Один из немногих уцелевших в районе опорных пунктов, до этого часа он почему-то помалкивал. Располагался он в приземистом двухэтажном здании, окруженном деревьями и кустарником. Оно стояло особняком и было крайне неудачным объектом для пункта обороны: над ним возвышались более высокие дома. Впоследствии выяснилось, что этот дом был выбран случайно. Группа немецких военнослужащих пробиралась на запад из оккупированного Копёника, и в этом районе ее заметили. Немцам пришлось укрыться в доме и спешно выстраивать оборону – у них были пулеметы, фаустпатроны и достаточное количество гранат. Бойцы из 74-й гвардейской дивизии, входящей в 29-й стрелковый корпус армии Чуйкова, в считаные минуты обложили здание и открыли по нему ураганный огонь.

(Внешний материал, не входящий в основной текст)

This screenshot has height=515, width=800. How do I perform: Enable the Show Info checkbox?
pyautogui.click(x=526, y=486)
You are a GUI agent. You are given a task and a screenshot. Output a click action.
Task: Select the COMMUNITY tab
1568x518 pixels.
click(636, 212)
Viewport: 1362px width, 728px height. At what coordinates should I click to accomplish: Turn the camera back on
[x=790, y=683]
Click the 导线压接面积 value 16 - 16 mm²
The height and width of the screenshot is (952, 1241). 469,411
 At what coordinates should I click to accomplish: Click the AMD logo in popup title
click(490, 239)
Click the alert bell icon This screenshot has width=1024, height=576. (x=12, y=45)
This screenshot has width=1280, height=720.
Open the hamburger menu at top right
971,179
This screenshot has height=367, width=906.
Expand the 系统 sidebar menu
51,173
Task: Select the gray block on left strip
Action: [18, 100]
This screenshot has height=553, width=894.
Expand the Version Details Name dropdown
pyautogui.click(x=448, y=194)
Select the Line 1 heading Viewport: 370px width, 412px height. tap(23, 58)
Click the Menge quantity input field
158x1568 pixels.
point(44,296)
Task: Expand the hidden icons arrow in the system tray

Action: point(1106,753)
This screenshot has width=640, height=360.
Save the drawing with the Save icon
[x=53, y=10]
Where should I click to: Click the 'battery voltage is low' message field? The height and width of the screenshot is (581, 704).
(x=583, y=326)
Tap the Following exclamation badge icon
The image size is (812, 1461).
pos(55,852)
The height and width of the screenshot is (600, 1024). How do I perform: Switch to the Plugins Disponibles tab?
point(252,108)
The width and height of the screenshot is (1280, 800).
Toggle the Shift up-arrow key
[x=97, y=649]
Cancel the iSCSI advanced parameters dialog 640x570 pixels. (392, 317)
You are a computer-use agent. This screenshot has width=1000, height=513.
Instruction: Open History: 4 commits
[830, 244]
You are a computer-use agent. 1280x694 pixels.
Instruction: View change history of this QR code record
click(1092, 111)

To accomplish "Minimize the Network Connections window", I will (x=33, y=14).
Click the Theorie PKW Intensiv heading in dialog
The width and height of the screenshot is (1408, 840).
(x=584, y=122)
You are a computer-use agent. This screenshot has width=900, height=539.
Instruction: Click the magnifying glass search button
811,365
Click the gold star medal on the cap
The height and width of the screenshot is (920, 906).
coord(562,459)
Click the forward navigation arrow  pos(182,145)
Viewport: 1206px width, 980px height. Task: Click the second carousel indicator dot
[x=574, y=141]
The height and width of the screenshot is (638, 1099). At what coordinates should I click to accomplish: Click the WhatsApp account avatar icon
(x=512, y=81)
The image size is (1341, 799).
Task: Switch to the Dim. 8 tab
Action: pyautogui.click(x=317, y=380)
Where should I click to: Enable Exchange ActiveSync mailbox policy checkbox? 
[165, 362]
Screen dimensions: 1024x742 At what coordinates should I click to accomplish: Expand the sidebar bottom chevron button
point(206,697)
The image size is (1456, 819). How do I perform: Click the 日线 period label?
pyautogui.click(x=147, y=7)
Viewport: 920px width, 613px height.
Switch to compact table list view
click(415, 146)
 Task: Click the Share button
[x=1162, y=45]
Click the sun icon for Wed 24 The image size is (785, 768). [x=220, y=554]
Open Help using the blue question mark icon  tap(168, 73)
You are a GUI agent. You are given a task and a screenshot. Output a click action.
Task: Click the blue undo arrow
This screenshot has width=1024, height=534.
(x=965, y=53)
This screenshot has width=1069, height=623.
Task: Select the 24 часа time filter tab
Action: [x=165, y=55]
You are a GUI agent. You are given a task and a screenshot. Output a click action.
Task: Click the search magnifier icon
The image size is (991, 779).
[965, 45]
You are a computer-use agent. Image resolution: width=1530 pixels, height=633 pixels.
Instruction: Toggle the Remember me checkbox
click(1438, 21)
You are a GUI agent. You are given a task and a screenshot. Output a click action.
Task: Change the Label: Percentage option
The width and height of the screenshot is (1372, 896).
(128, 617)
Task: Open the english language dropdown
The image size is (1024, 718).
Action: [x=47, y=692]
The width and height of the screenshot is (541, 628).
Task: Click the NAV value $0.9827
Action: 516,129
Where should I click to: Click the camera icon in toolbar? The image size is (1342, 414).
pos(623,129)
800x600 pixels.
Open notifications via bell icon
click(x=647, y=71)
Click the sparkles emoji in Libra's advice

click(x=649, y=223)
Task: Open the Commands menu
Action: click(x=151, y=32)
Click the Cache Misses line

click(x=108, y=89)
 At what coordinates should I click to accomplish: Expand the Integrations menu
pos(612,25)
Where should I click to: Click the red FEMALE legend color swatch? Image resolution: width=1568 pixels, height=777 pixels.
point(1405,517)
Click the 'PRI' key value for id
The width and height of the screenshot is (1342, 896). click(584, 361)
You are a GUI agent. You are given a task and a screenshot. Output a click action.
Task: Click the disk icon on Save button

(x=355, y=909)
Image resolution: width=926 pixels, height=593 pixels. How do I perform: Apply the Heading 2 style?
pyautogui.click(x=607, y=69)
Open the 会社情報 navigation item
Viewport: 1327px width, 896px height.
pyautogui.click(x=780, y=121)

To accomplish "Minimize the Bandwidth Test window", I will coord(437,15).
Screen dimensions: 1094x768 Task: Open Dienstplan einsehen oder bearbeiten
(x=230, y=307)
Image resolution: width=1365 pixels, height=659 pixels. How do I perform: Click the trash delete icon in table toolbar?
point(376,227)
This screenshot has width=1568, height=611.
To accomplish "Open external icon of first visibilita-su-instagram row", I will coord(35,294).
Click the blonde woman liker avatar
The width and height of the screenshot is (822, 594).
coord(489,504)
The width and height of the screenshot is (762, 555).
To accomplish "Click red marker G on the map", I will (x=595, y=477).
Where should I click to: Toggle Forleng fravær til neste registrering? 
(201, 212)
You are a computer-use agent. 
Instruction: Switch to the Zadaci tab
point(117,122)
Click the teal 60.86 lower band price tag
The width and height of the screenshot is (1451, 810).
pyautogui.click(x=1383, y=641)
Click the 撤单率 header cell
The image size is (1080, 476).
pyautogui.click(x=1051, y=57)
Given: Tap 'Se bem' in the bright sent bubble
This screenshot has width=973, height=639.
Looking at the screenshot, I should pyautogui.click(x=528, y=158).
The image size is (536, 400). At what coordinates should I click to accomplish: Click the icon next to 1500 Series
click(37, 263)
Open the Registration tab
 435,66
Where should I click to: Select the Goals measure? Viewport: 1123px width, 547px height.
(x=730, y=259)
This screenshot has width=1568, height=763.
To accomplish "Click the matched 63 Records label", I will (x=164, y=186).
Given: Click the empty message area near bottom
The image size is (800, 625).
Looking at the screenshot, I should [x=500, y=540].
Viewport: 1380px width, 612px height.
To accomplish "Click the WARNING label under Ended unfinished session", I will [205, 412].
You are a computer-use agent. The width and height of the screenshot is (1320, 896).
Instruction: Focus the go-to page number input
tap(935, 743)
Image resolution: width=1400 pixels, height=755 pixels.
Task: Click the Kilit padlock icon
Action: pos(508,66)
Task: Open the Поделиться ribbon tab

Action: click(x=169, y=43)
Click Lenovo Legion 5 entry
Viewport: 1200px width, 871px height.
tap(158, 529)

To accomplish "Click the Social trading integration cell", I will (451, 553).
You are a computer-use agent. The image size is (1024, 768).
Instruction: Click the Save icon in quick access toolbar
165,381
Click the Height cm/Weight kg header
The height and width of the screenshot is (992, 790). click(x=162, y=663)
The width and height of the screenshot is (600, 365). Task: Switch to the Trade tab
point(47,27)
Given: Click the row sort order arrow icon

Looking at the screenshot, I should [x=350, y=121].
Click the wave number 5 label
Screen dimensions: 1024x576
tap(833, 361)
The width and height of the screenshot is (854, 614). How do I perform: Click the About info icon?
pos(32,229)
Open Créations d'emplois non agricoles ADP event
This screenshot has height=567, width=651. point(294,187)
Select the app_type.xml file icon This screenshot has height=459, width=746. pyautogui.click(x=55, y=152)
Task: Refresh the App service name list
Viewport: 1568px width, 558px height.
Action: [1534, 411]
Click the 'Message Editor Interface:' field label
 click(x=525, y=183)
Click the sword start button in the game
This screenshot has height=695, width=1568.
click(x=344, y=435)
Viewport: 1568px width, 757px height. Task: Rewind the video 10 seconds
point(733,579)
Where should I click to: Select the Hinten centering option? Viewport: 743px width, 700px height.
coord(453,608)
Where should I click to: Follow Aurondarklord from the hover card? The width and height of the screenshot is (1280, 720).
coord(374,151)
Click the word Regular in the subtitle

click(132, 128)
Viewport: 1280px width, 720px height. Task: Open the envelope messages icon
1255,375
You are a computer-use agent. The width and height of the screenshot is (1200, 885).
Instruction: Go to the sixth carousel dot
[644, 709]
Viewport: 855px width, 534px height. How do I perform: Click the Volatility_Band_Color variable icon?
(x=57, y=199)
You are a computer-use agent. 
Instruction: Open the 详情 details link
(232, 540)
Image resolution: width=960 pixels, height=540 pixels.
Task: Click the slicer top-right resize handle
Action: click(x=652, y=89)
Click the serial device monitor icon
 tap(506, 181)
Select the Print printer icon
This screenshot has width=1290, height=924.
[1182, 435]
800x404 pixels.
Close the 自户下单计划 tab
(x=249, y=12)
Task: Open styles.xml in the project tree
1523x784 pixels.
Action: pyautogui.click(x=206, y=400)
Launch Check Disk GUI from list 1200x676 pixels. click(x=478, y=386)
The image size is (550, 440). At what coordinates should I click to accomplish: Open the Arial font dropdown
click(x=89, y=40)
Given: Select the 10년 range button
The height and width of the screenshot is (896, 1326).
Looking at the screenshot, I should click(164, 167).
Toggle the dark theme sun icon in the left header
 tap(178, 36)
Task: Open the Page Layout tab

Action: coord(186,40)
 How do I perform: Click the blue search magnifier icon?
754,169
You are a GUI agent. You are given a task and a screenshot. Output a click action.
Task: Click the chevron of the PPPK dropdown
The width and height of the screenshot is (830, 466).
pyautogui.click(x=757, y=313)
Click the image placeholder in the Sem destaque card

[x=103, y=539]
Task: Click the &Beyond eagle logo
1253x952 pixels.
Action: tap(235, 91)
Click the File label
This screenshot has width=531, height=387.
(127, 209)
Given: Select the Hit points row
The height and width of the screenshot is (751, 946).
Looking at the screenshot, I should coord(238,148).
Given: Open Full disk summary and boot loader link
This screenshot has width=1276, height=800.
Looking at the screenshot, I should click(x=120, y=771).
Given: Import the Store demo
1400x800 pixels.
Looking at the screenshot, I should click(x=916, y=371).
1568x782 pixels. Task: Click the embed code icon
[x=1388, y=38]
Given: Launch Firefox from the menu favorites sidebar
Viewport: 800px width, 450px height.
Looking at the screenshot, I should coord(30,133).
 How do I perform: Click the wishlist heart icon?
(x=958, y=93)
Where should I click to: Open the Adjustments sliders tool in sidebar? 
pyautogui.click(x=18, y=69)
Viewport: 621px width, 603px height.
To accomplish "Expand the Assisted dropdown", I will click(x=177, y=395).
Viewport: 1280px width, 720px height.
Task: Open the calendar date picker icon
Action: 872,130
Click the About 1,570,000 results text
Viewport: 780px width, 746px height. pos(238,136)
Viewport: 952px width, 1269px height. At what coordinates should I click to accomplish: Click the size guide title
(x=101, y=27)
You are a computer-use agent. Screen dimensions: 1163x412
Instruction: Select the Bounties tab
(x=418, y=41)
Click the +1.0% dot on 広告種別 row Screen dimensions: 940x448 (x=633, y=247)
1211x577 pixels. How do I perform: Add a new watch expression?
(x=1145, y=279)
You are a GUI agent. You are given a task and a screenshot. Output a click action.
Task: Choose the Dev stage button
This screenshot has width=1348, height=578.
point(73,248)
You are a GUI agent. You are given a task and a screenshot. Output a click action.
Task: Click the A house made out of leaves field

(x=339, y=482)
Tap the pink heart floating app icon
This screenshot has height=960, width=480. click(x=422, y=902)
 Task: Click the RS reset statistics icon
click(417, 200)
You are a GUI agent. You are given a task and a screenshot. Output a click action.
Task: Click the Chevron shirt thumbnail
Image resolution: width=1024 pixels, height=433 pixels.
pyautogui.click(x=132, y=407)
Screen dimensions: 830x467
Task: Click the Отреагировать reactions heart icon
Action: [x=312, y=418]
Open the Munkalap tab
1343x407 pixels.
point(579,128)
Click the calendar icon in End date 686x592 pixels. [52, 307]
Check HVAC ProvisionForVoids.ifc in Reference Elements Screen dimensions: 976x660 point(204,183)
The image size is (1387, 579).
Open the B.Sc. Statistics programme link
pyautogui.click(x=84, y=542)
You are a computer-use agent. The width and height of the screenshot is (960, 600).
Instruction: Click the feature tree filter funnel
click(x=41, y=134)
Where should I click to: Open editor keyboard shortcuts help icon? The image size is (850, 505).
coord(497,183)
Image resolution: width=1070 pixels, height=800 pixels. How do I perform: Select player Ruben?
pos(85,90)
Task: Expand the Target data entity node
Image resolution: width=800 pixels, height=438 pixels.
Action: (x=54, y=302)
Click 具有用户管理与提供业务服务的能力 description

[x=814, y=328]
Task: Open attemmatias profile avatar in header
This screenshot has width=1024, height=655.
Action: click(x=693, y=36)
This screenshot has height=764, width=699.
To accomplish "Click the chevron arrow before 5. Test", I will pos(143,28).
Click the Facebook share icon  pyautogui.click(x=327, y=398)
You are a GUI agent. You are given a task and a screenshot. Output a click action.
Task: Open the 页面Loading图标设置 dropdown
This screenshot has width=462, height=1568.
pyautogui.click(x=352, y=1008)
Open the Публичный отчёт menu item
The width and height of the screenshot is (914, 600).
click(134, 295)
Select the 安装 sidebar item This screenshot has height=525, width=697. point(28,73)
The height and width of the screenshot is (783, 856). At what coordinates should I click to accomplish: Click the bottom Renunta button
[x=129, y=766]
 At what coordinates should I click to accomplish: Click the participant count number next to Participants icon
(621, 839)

Немцы отстреливались, но красноармейцам не повредили – те держали дистанцию и штурмовать здание в лоб пока не собирались, поджидали артиллерию.
Конная упряжка уже протискивалась по узкой улочке, возница кнутом и молодецким посвистом подгонял лошадок, сзади пушку подталкивали красноармейцы. Позицию для обстрела уже подготовили за углом – туда не долетали пули и гранаты. Штрафники рассыпались вдоль фасада пятиэтажки, залегли. Максим пополз к энергичному офицеру, отдающему команды из-за разрушенной трансформаторной подстанции. Его бойцы перебегали, прятались за укрытиями, стреляли по окнам. Чахлый сквер от искрящего «светлячками» здания отделял внушительный пустырь.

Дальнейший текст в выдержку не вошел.